4. Experimental setting
Subjects were paid volunteers from undergraduate courses in economics at
Indiana University.7 Prior to volunteering, subjects were informed that they
would participate in a decision-making exercise and would be paid in cash
an amount dependent upon their decisions and the decisions of others in the
experiment. Subjects were recruited in cohorts of size 10. The experimental
design was balanced. In total, there were 32 sessions, 16 utilizing the random
matching protocol and 16 utilizing the fixed matching protocol. Since there
were 10 subjects making decisions in each session, there are a total of 320
decisions for each PD game, 160 under the conditions of each of the two
protocols.
Upon arriving at the experimental laboratory, subjects were randomly
seated at computer monitors.
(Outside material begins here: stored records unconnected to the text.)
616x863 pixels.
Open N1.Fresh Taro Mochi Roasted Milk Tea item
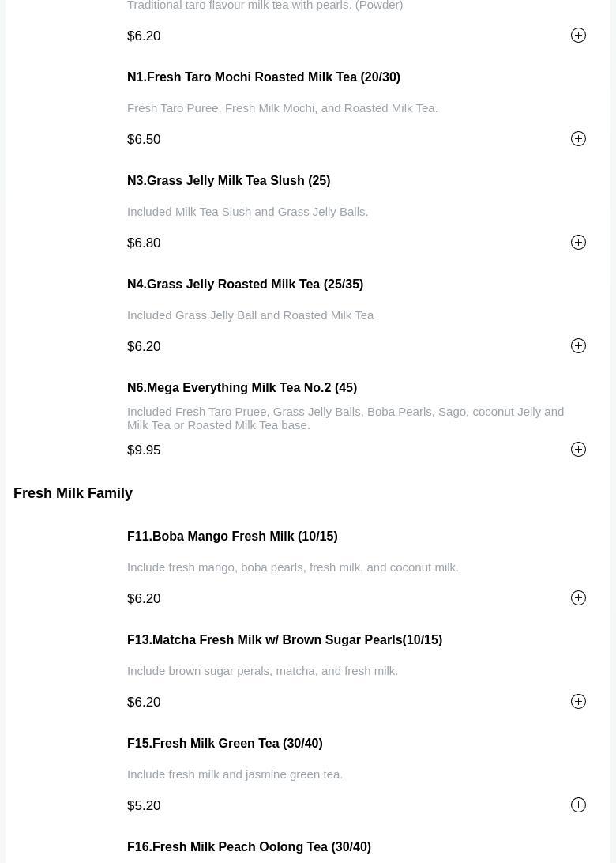[x=263, y=77]
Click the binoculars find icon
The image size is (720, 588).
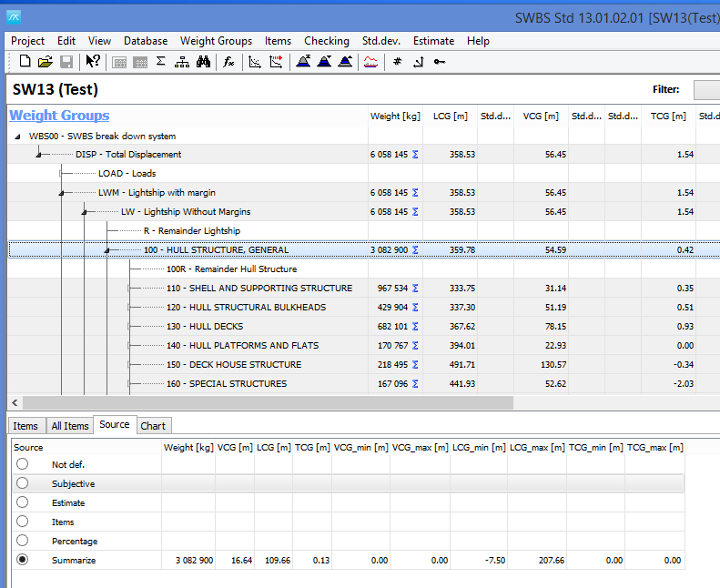click(203, 62)
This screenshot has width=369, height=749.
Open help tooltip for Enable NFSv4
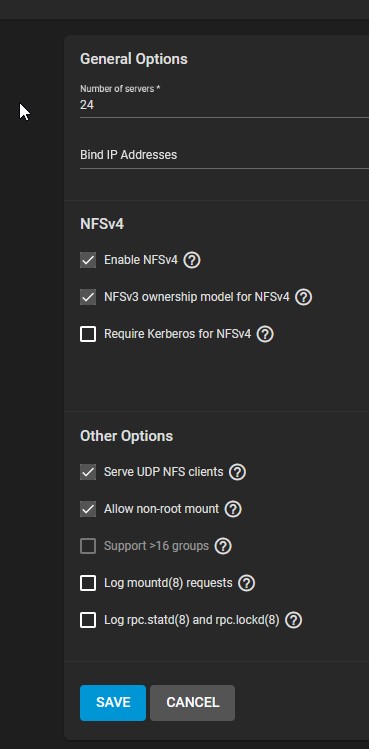pyautogui.click(x=192, y=260)
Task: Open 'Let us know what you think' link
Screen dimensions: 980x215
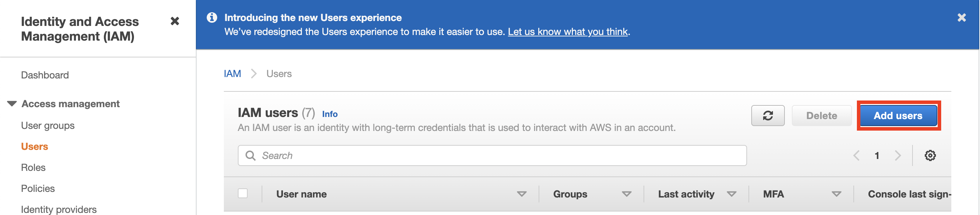Action: click(x=568, y=32)
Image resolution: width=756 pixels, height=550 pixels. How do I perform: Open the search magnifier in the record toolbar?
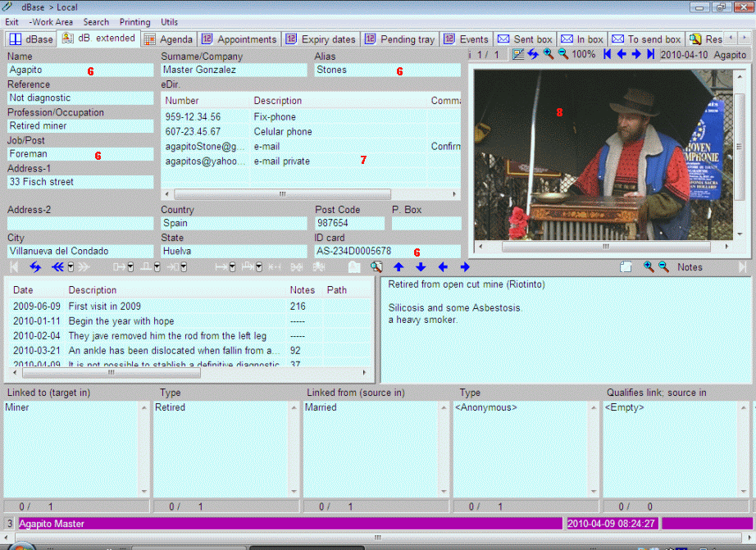(x=376, y=267)
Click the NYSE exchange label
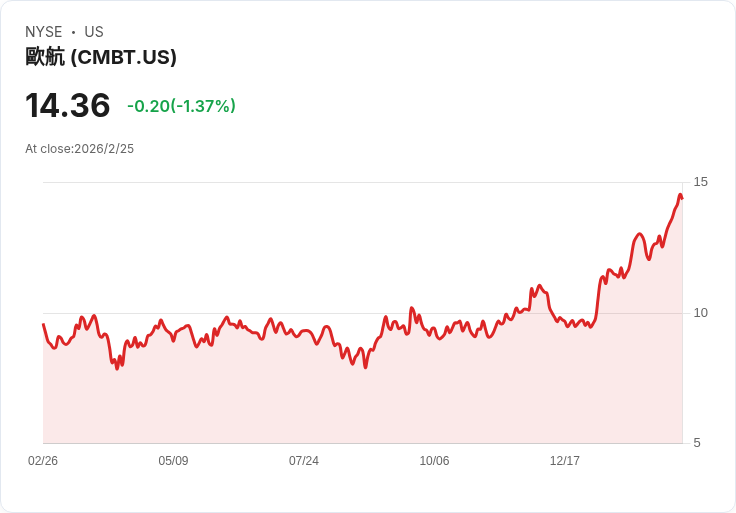Image resolution: width=736 pixels, height=513 pixels. tap(44, 32)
They were informed that the experimental session would consist of two phases and at the end of the experimental session
they would be privately paid their earnings in cash, plus $5 for keeping
their appointment. Subjects were instructed to think of the payoffs in the
individual games as “computer pesos”, where the conversion rate was 100
pesos equals $1. Subjects, on average, earned $15 to $20 and participated for
approximately 45 minutes.
The games played were described as board games with a row and column
player. Each subject made a choice between option “D” and option “C”. In
the experiment the rows were actually labeled “A” and “B”. Subjects were
given complete information about the payoff structure. Each player always
saw himself/herself as a row player. Before beginning Phase I, subjects were
informed publicly of the matching protocol to be used throughout the game
(random or fixed as described above). After each decision round in Phase I,
each subject was informed of his/her payoff and the decision and payoff of the
subject with whom he/she was matched. Subjects did not receive information
on the decisions of other pairs of subjects.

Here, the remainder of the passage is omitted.